Des ateliers distincts

Autre point de blocage pour les opérateurs alternatifs : la question des ateliers de maintenance. « Nous considérons qu’il faut qu’il y en ait un dédié à chaque DSP, signale Claude Steinmetz. Nous refusons les ateliers partagés avec SNCF Voyageurs, c'est pourquoi nous en construisons sur les deux lignes régionales que nous exploitons [travaux réalisés par NGE dans les deux cas, NDLR]. » 

Vinci Railways, gestionnaire des infrastructures de la ligne à grande vitesse (LGV) Sud Europe Atlantique, a elle aussi lancé la construction d'un centre de maintenance, à Marcheprime (Gironde). « Les travaux doivent débuter en 2025 pour une ouverture fin 2027, indique Valérie Vesque-Jeancard, sa présidente. Le futur atelier pourra accueillir simultanément deux opérateurs de transports ». Un investissement pour attirer les nouveaux entrants : le contrat de concession de Vinci fait peser sur elle le risque de trafic, de quoi l'inciter à tout mettre en oeuvre pour qu'un maximum de trains circulent sur la ligne. Le projet de nouvel atelier aurait d'ailleurs contribué à faciliter la levée de fonds réalisée en juin dernier par l'entreprise française Proxima, qui ambitionne de faire rouler plusieurs rames sur la LGV gérée par Vinci d'ici 2028.
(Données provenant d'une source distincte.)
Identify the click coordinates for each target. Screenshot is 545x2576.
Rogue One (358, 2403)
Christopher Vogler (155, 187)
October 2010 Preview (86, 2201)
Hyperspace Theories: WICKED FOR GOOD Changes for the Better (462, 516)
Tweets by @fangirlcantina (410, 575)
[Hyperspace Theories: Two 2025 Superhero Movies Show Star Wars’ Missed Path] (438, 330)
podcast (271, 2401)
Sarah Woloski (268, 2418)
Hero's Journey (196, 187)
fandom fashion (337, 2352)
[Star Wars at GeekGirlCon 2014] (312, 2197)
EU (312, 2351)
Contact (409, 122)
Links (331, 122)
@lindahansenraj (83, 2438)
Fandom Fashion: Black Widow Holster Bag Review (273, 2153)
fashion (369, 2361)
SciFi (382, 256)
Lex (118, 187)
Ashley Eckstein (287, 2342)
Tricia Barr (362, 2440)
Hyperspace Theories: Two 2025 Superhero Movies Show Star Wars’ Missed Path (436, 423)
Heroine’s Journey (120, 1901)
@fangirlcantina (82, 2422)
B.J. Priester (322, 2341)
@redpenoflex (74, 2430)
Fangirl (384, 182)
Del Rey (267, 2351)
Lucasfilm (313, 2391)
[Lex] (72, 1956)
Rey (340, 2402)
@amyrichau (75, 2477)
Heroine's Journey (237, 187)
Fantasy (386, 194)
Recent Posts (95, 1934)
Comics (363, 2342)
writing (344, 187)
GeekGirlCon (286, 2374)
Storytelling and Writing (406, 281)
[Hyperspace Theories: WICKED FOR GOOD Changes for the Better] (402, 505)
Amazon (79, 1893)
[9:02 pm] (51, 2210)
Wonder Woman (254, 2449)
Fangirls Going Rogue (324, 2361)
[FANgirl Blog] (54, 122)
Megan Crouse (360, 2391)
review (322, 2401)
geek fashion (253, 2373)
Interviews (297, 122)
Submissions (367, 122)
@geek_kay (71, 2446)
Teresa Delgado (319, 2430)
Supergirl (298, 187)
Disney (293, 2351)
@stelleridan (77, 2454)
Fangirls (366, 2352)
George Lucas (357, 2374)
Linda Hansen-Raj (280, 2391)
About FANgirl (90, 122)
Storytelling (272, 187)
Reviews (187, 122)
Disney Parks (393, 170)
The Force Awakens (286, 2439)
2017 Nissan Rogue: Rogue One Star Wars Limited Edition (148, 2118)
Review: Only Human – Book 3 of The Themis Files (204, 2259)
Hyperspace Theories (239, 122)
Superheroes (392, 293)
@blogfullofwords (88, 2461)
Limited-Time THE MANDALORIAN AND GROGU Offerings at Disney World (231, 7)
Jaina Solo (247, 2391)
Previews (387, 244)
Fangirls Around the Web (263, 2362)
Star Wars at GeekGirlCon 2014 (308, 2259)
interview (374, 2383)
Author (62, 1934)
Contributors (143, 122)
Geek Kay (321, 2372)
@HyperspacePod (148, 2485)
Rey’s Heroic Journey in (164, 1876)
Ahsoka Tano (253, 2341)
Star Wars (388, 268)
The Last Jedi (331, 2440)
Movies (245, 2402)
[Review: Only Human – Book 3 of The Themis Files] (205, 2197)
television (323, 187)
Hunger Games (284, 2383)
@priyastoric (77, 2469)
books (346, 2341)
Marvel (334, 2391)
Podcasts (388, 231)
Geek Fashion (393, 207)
Services librement organisés

Les LGV sont soumises au régime des services librement organisés. Toute entreprise ferroviaire a la possibilité, sous certaines conditions vérifiées par l’Autorité de régulation des transports, d’y assurer un service de transports de voyageurs. Ce qui suppose d’acquérir le matériel roulant, au prix d’investissements considérables. « C’est un frein structurel, en raison des interrogations sur la liquidité des trains et le risque de valeur résiduelle », alerte Christoph Bruguier du fonds Vauban Infrastructure Partners. L’investisseur plaide pour un soutien public, afin de donner « l’impulsion de départ » et pouvoir garantir l’amortissement des équipements.
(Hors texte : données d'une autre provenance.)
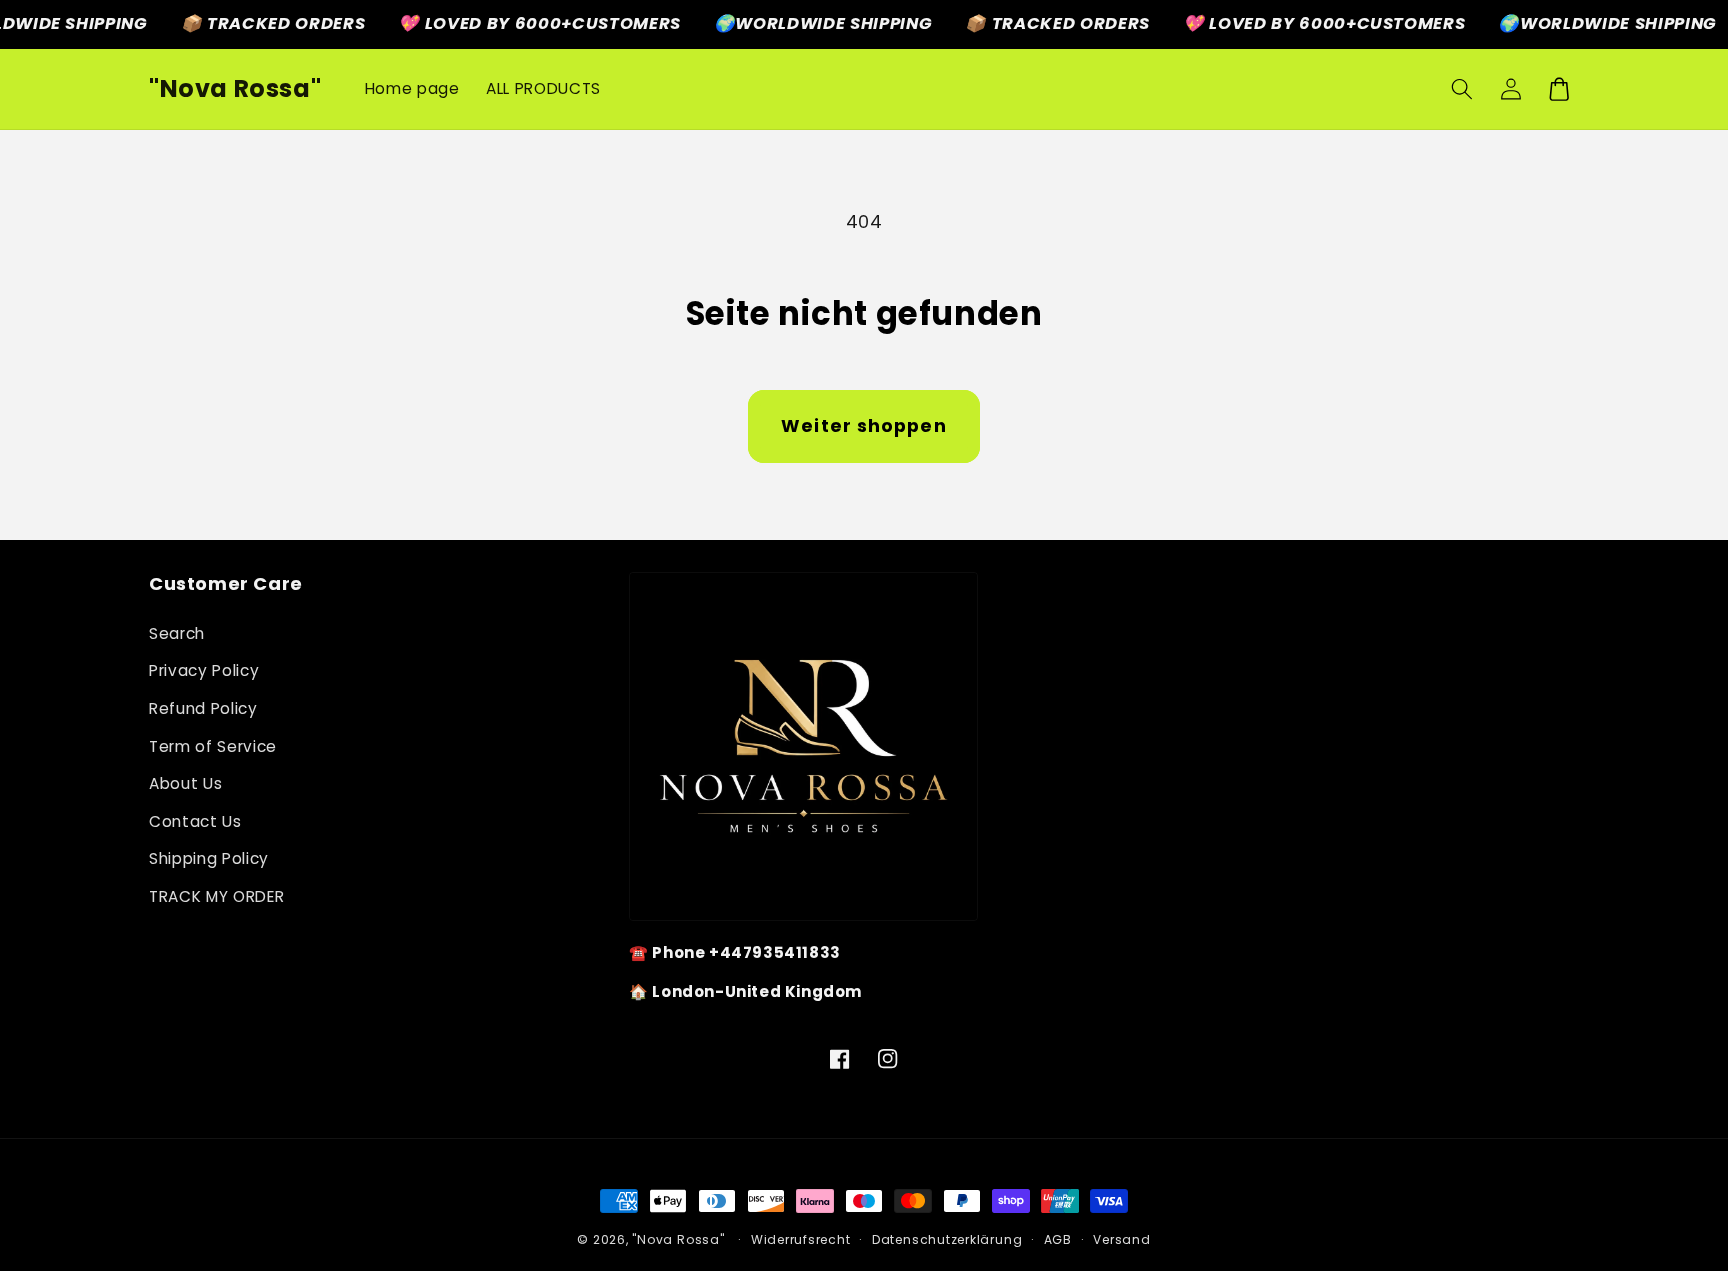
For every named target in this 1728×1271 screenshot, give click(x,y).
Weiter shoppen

Laurent Fourtune, fondateur et directeur général de la société Kevin Speed, insiste, lui, sur l’importance pour les nouveaux opérateurs d’avoir de la visibilité sur le long terme. A cet effet, l’entreprise a conclu en février dernier un accord-cadre avec SNCF Réseau lui garantissant pour dix ans de bénéficier des autorisations de circulation nécessaires au lancement de son offre ferroviaire sur trois LGV. Une condition sine qua non pour rassurer les investisseurs. « On ne peut pas développer les services librement organisés sans accords-cadres de longue durée », estime Laurent Fourtune qui met aussi l’accent sur un avis rendu en 2023 par l’ART. Celui-ci rappelle que la redevance d’utilisation de l’infrastructure doit rester soutenable pour l’opérateur de transport. Ainsi les péages en vigueur pour la période 2024-2026 permettent de maintenir un niveau de marge supérieur à 12 %, de quoi « garantir la couverture de la dette » et ainsi rassurer les investisseurs, selon le dirigeant de Kevin Speed.

Profil de risque maîtrisé

La problématique de l’achat de trains ne se pose en principe pas pour les services conventionnés. « A la fin des conventions en cours avec SNCF Voyageurs, les régions deviennent propriétaires du matériel roulant et doivent le mettre à disposition du nouveau concessionnaire », explique Stéphane Manoukian. Plusieurs d’entre elles ont constitué des sociétés publiques locales pour piloter et financer via l’emprunt les investissements nécessaires à l'entretien des trains. Ce qui permet notamment de sortir cette dette du bilan de la collectivité.

La région Paca a quant à elle choisit d’intégrer l’acquisition de nouvelles rames dans le contrat de concession conclu en 2021 avec Transdev Rail. Un investissement avoisinant les 250 millions d’euros mais qui reste supportable pour les investisseurs. « Dans les services conventionnés, qui sont assez fortement subventionnés, le profil de risque est davantage maîtrisé », explique Jean-Luc Champy. Alors que les services librement organisés ne bénéficient d’aucun soutien public financier, mais peuvent tout de même s’appuyer sur les pouvoirs publics pour créer un cadre propice à leur développement.